KPPlumbing · 26/06/2025 16:46

This is such an extreme example! I'm a size 8, but don't break when someone has sex with me! I'm strong, fit and flexible.

Do you bruise easily?
I'm a redhead & dark bruises look really bad on me and take weeks to fade sometimes.
My first BF grabbed my forearms so hard at end of our relationship, that I had visible fingermarks for ages.
Wearing long sleeves in hot summer of 2006 was no fun.
Bodies have a lot of variabilities 🤷🏼‍♀️

Ticktockticktockclock · 26/06/2025 18:48

This thread is insane! Maybe the poor man just has a lot going on at work…. as he says. Good luck processing all this new fuel for body paranoia, OP!

Calliopespa · 26/06/2025 19:11

KPPlumbing · 26/06/2025 17:01

I think we can probably trust the OP to know herself if she's anorexic or has bones jutting out!
This thread has turned ridiculous.

The op is absolutely fine. At a 14 she was quite possibly within a healthy weight and is highly unlikely to have been obese. At a size 10 she is hardly absurdly tiny unless very tall. Her body has most likely been nothing extreme at any point.

I think the thread has drifted, however, because without op mentioning in her op that she had been unhealthy, people responded to her having been stressed and thereby losing weight with automatic congratulations ( what? For being stressed?) and the wild assumptions that if her DH isn’t into now leaping on her he must be having an affair or somehow darkly jealous/ disappointed/ disapproving of her new “health.”
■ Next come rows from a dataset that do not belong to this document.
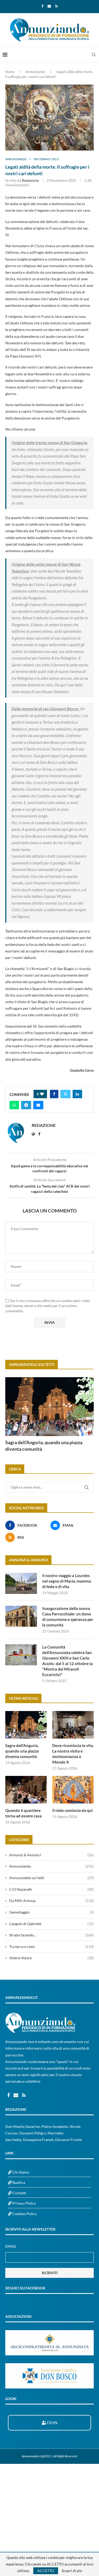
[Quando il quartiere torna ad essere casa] (26, 1789)
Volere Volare (51, 1958)
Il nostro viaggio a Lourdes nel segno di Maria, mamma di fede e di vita (66, 1581)
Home (10, 72)
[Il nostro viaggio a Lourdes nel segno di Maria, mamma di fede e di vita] (21, 1583)
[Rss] (56, 6)
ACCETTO (45, 2570)
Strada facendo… (51, 1935)
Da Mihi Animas (51, 1900)
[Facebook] (42, 6)
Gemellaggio (51, 1912)
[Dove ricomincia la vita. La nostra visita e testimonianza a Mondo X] (73, 1725)
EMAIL (10, 2246)
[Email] (49, 6)
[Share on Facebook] (54, 1094)
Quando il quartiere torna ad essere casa (23, 1813)
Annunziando (35, 72)
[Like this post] (42, 1094)
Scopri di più (72, 2571)
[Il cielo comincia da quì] (73, 1789)
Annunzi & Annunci (51, 1855)
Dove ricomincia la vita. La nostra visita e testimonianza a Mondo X (73, 1753)
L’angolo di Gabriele (51, 1923)
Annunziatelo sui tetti (51, 1877)
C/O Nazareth (51, 1889)
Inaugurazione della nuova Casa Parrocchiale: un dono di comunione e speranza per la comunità (67, 1616)
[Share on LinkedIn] (77, 1094)
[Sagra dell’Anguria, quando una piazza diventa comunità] (49, 1406)
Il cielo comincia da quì (72, 1810)
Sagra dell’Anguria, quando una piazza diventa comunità (43, 1445)
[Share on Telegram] (26, 1105)
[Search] (93, 54)
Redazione (30, 180)
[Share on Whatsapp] (14, 1105)
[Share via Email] (38, 1105)
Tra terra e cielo (51, 1946)
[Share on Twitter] (65, 1094)
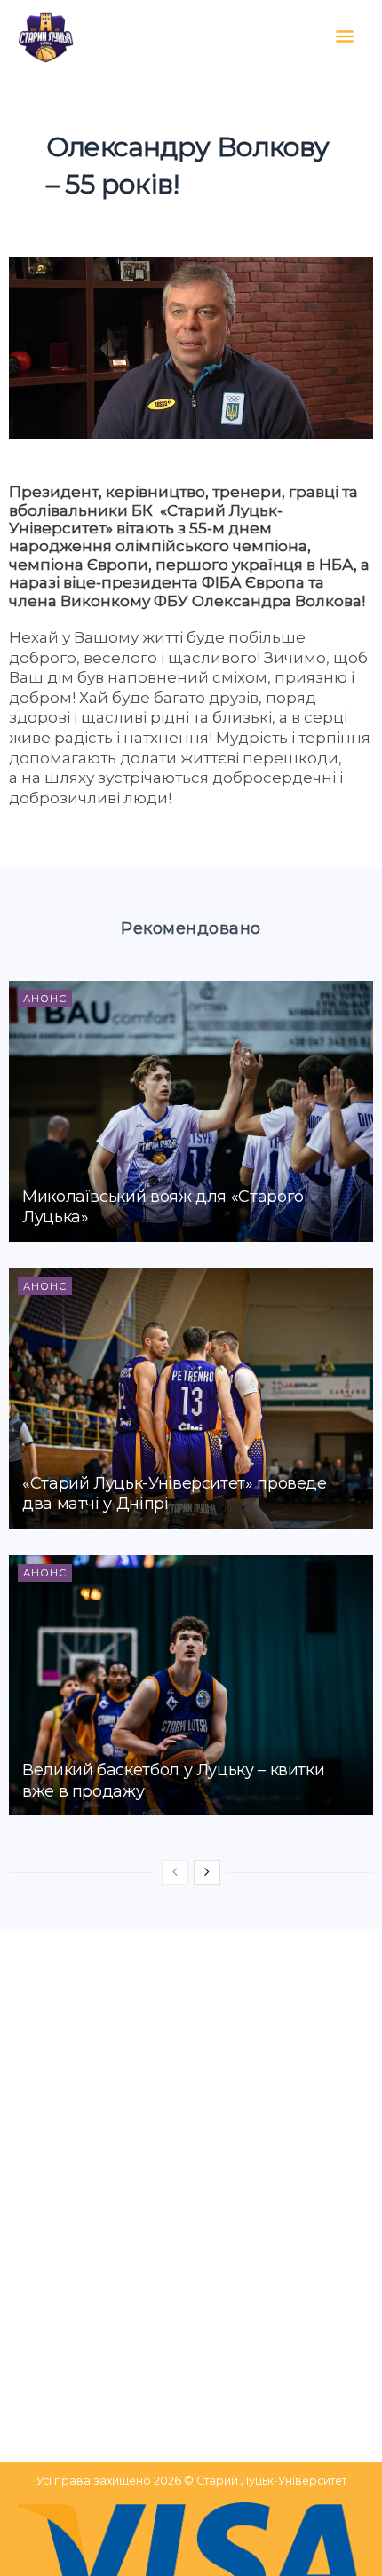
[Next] (207, 1872)
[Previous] (175, 1872)
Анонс (45, 998)
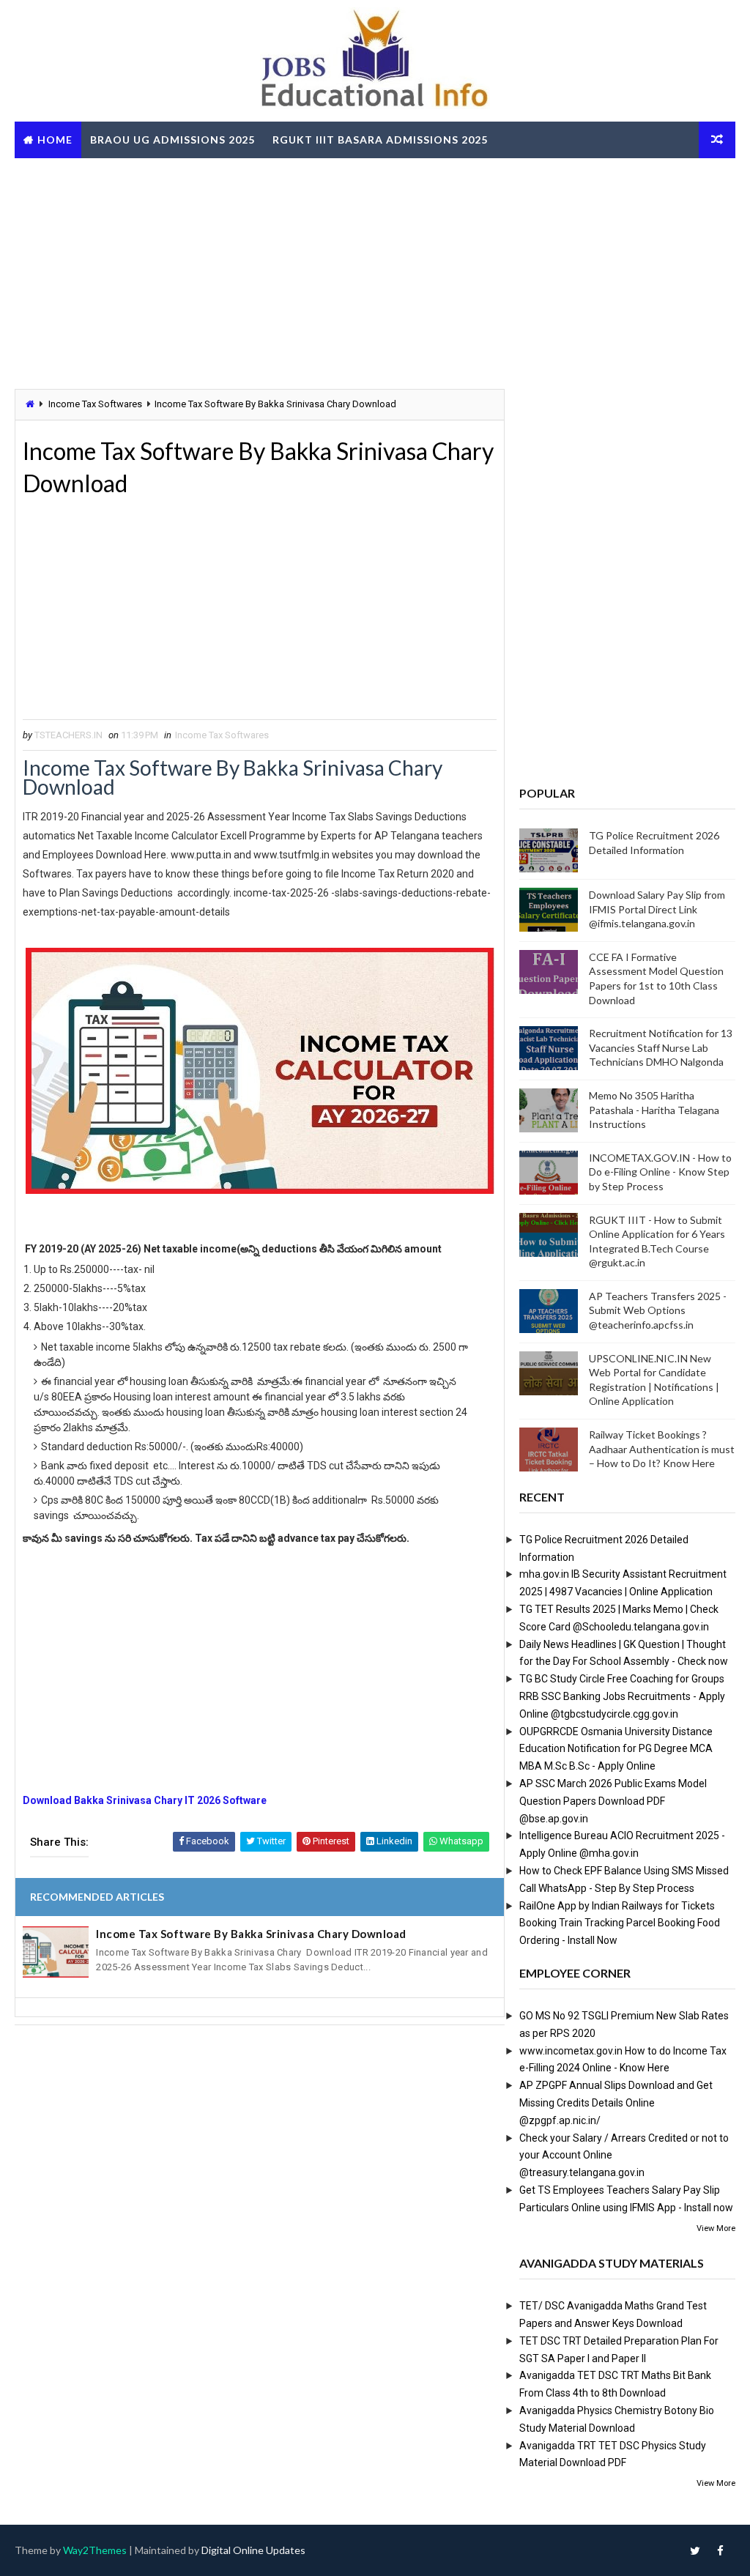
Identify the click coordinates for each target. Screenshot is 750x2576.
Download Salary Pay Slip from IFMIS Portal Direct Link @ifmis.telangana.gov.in (657, 908)
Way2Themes (95, 2550)
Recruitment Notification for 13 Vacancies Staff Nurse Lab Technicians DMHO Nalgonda (660, 1047)
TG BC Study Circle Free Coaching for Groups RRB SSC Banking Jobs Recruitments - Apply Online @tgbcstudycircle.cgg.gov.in (622, 1696)
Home (55, 139)
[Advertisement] (375, 271)
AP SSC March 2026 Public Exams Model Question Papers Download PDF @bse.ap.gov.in (613, 1801)
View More (716, 2228)
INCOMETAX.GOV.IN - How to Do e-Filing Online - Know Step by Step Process (660, 1171)
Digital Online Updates (253, 2550)
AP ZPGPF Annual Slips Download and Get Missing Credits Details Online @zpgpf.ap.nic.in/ (616, 2102)
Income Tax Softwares (95, 403)
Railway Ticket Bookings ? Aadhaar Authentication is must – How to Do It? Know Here (662, 1448)
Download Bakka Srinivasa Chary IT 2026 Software (145, 1800)
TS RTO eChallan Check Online (120, 176)
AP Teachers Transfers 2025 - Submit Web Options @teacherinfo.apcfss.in (658, 1310)
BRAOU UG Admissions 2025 (172, 139)
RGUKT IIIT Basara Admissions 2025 (380, 139)
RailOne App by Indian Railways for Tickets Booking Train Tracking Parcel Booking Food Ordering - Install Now (619, 1923)
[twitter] (695, 2550)
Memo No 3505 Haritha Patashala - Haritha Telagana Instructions (654, 1109)
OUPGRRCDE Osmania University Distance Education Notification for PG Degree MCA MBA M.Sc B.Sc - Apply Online (616, 1749)
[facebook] (721, 2550)
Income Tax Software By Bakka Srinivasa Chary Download (251, 1933)
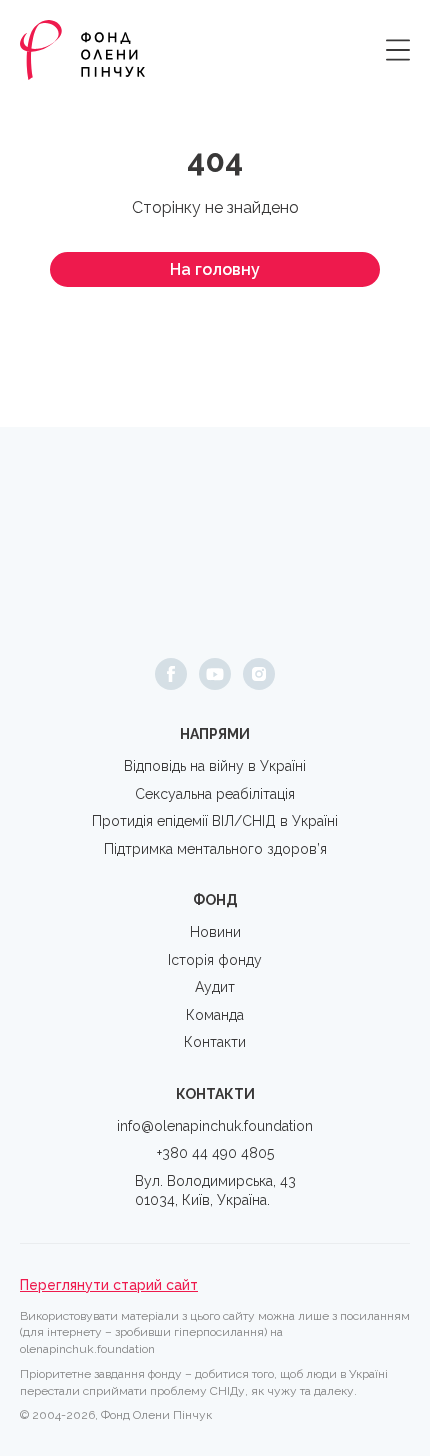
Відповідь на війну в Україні (215, 766)
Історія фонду (215, 960)
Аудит (215, 987)
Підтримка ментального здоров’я (215, 849)
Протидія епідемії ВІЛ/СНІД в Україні (215, 821)
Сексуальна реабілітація (215, 794)
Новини (215, 932)
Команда (215, 1015)
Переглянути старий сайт (109, 1285)
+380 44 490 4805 (215, 1153)
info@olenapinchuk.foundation (215, 1126)
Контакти (215, 1042)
The message in that is a pretty sorry one about how we reinforce body image between ourselves as women. Paranoid and blinkered automatic assumptions of “the smaller the better.” It was in response to that that people shared comments about their health in fact being worse at lower weights. It wasn’t a suggestion that op is any of those things. I’m sure she has looked great all along and her DH is distracted by something else or just a bit unfamiliar with his “new” wife.